Le Figaro

Françoise Dargent, 27 décembre 2009

On connaît le journal et la correspondance rédigés par Alfred Dreyfus lors de sa déportation à l’île du Diable en Guyane. Ce n’est pas tout. Entre 1895 et 1899, le capitaine noircit aussi trente-quatre cahiers. Il en conserva quatorze, qui revinrent en 1923 à la Bibliothèque nationale où, seuls, les chercheurs y ont eu accès.
Ce témoignage précieux réapparaît aujourd’hui, retranscrit dans un étonnant coffret où figurent tous les cahiers, dont l’un est reproduit en facsimilé. Que peut-on y lire ? Le détenu y a recopié d’une écriture fine les textes qu’il aimait, ses auteurs fétiches, Shakespeare et Montaigne. En bon polytechnicien, il y a noté des exercices de mathématiques, des références historiques. Se répète aussi, plusieurs milliers de fois, de manière obsédante, le même dessin, griffonné comme pour exprimer l’enfermement ressenti par l’homme.

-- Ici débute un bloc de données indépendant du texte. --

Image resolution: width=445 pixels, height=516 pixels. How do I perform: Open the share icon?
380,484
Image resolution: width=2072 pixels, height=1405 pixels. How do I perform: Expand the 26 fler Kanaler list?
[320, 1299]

« Éditer cet ouvrage était proche de l’entreprise de copiste, explique Pierrette Turlais, la fondatrice des Éditions Artulis, à l’origine de cette publication soutenue par les Fondations Edmond et Benjamin de Rothschild. Il fallait le faire tant ces cahiers montrent une forme de résistance. Alors qu’on a voulu asservir cet homme, il fabrique à travers eux un espace de civilisation.